Aujourd’hui, les contradictions dans l’arène palestinienne doivent être considérées comme faisant partie intégrante du conflit avec l’ennemi sioniste plutôt que de les en séparer.

Ces contradictions sont au cœur de la lutte existentielle entre le peuple palestinien et le camp qui l’accompagne d’une part, et l’occupant sioniste et son camp d’autre part.

La tentative de certains d’isoler et de marginaliser ces problèmes en tant que contradictions secondaires a entraîné une série continue d’échecs répétés à atteindre, sous quelque forme que ce soit, « l’unité nationale », « l’unification de la maison palestinienne » ou la « reconstruction de l’OLP », pour reprendre tous les termes et expressions fréquemment utilisés mais qui n’ont aucun sens s’ils sont vidés de leur contenu et de leur substance.

Ces partisans intellectuels de l’Autorité palestinienne peuvent avoir l’intention d’induire les gens en erreur avec des métaphores traditionnelles et de vieilles références qui classent les contradictions internes comme secondaires afin de les minimiser, et non pas pour comprendre, approfondir et renforcer l’unité sur le terrain de la lutte contre l’ennemi sioniste et ses plans pour liquider les droits des Palestiniens.

Alors que nous entendons ces positions concernant les contradictions principales et secondaires, nous ne voyons pas comment ces mots se reflètent dans un rôle militant dans la lutte ou dans la pratique politique : c’est-à-dire, où l’Autorité palestinienne s’engage-t-elle dans cette contradiction principale et centrale avec le projet sioniste ?

Au lieu de cela, nous assistons à un partenariat économique et sécuritaire entre eux.

Les intellectuels traditionnels de l’Autorité et du mouvement du Fatah tentent d’induire le public palestinien en erreur, se présentant comme les plus désireux de réaliser les intérêts et les droits des Palestiniens.

Ils présentent leur compréhension des contradictions internes comme des « différences avec le Hamas », de simples différends internes, ou ils en attribuent les causes à « l’ingérence extérieure » ou aux « Frères musulmans ». Ils encouragent l’illusion que ces problèmes peuvent être résolus en se référant aux « valeurs et méthodes traditionnelles », telles que la réconciliation entre les tribus palestiniennes, dans une tentative de faire appel à une conscience nostalgique.

Et, bien sûr, tout cela se fera sous les auspices des agences de renseignement des États arabes !

Par conséquent, ils ne parviennent pas une fois de plus à « trouver des solutions à la crise interne palestinienne » et les « tribus » reviennent pour discuter de « l’importance de la réconciliation », tandis que les forces de gauche accusent le rôle des deux « grandes tribus » (Fatah et Hamas) et toute l’affaire, au mieux, est renvoyée du côté de la droite palestinienne.

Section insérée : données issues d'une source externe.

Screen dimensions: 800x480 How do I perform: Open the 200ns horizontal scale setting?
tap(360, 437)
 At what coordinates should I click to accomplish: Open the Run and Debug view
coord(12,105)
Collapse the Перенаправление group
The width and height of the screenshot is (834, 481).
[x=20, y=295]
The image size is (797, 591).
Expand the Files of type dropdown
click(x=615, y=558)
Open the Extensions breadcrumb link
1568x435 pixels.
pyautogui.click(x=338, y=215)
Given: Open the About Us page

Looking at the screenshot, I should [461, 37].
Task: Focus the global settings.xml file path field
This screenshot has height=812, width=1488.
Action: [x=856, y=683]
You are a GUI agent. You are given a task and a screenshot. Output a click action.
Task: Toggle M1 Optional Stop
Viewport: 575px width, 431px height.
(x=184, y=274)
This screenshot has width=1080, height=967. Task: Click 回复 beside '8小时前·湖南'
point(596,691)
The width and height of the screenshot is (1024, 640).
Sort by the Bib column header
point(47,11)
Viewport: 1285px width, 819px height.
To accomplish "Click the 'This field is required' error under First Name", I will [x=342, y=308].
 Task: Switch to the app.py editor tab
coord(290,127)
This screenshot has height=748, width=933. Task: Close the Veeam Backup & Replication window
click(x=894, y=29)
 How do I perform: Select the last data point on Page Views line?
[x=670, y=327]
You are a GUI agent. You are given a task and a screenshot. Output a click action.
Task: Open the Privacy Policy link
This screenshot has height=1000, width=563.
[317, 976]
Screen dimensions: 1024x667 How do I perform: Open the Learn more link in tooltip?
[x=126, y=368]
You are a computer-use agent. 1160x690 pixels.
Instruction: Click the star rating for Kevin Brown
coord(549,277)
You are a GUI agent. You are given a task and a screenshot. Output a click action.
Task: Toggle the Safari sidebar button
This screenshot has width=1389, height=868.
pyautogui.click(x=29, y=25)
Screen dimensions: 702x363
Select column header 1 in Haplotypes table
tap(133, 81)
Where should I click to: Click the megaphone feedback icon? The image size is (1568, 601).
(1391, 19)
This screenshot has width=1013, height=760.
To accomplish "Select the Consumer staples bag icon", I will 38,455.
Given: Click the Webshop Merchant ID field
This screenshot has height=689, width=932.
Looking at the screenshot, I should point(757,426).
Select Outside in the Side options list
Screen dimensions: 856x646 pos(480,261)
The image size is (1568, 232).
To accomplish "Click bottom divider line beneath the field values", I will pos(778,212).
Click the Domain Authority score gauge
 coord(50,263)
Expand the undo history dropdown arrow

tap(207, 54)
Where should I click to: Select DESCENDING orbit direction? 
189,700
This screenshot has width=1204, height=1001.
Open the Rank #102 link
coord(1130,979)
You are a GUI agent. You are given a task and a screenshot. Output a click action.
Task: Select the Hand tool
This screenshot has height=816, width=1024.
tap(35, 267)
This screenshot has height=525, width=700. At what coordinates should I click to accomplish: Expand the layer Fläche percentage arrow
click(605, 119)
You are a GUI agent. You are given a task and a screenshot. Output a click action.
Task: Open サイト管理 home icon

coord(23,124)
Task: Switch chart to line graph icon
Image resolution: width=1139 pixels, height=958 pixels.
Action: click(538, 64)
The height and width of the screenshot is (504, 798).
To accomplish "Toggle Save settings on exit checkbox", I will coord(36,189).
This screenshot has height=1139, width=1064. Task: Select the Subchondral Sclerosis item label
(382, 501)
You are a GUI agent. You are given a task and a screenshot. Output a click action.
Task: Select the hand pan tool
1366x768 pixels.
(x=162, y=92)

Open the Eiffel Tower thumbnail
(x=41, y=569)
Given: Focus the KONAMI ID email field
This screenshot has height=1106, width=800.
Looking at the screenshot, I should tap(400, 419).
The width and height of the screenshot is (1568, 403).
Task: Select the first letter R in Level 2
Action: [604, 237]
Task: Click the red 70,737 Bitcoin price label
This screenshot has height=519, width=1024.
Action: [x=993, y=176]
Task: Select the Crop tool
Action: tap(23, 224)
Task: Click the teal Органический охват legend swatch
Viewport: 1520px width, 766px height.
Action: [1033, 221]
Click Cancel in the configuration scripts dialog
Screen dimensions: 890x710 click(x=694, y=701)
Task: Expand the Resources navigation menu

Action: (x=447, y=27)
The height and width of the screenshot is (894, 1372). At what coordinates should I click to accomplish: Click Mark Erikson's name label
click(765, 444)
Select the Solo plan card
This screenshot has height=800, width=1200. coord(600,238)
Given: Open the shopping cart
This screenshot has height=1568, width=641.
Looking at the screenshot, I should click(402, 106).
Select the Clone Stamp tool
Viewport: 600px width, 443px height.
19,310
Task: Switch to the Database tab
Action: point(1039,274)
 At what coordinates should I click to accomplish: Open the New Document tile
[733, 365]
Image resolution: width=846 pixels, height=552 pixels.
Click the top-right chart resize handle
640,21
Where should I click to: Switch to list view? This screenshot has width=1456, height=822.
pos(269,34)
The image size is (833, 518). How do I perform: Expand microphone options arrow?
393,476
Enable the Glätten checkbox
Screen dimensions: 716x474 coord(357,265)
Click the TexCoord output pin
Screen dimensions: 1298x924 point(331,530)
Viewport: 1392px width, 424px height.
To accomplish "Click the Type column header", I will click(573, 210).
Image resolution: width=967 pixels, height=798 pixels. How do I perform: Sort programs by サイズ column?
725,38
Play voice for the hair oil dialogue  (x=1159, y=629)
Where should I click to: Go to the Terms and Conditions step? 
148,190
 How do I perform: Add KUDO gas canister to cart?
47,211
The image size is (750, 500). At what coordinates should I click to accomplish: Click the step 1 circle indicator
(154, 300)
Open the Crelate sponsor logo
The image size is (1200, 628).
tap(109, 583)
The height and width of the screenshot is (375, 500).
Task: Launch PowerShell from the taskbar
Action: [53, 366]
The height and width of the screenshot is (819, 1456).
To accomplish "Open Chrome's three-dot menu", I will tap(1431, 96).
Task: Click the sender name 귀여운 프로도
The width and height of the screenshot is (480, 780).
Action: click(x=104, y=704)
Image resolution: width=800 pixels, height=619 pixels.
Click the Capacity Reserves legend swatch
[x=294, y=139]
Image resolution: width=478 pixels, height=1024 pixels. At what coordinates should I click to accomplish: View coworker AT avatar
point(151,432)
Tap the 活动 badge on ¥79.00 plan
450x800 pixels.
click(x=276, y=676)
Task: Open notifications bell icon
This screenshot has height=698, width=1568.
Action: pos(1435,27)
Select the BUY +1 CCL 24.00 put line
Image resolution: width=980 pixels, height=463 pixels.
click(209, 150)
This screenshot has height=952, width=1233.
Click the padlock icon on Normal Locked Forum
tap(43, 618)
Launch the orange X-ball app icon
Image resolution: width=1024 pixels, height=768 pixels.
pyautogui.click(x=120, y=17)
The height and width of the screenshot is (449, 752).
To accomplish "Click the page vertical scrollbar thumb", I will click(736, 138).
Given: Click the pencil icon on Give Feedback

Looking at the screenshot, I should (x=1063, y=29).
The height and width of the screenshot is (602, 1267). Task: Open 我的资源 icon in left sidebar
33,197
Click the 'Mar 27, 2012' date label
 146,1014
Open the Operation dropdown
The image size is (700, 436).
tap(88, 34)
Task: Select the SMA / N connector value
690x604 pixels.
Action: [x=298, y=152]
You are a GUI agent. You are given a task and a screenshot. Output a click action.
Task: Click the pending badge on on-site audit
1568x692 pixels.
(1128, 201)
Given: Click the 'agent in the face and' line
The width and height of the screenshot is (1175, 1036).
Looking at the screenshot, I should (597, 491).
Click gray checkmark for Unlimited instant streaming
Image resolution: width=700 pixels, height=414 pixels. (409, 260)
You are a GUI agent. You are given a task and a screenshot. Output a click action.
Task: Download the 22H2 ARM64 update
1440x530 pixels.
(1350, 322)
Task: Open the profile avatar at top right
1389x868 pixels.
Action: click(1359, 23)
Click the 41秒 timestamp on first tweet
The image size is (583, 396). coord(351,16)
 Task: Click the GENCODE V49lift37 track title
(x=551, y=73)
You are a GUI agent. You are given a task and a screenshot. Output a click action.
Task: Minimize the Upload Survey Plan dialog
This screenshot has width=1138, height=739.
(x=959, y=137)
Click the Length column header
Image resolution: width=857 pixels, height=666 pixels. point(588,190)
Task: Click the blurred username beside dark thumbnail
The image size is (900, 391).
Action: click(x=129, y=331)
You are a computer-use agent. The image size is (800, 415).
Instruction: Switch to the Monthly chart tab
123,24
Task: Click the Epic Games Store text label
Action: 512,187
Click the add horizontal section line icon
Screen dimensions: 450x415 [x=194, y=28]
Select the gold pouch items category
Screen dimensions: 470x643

Aujourd’hui, l’intensification du conflit au niveau interne palestinien et la montée des tensions sont également précédées ou accompagnées d’une escalade de la lutte avec le projet sioniste et d’un niveau élevé de confrontation sur le terrain de la lutte.

Contrairement aux décennies passées, la confrontation avec les sionistes à ce stade ne permettra pas, de fait, d’améliorer les relations nationales avec le Fatah et l’unité palestinienne.

L’inverse est vrai. Si la résistance armée a mené à bien une opération ou si l’un de ses groupes a réussi à viser un responsable sioniste, elle sera confrontée à la poursuite, aux sanctions et aux prisons de l’Autorité palestinienne et de son appareil de sécurité.

Tel est le projet de la bourgeoisie palestinienne et la junte des compradores palestiniens, qui considère son alliance avec les institutions de sécurité sionistes et celles des régimes réactionnaires arabes comme « sacrées ».

Les arguments concernant les contradictions principales et secondaires dans les arènes de la révolution ont été corrects à plusieurs reprises, c’est-à-dire lorsque le dialogue et les désaccords entre les pôles du mouvement de libération nationale, engagés comme camarades d’armes, ont impliqué des conflits nationaux concernant les moyens les plus efficaces et les mécanismes en vue de vaincre et isoler l’ennemi et concernant également les priorités de la lutte de libération.

Nous continuons à voir cette forme de désaccord aujourd’hui dans les différentes positions politiques qui se disputent pacifiquement entre elles au sein du camp de la résistance.

Ces désaccords peuvent être résolus par le dialogue et le compromis, en renforçant les partenariats et en hiérarchisant la principale contradiction avec l’ennemi, en la considérant comme la principale priorité nationale.

Cependant, dans la plupart des cas, cette réalité aujourd’hui n’est plus ce que nous voyons en Palestine occupée ou dans la diaspora.

Il a été surmonté par le pôle de droite en Cisjordanie occupée, car il a choisi de faire partie du camp ennemi activement engagé dans la répression de la résistance armée et la liquidation des droits des Palestiniens.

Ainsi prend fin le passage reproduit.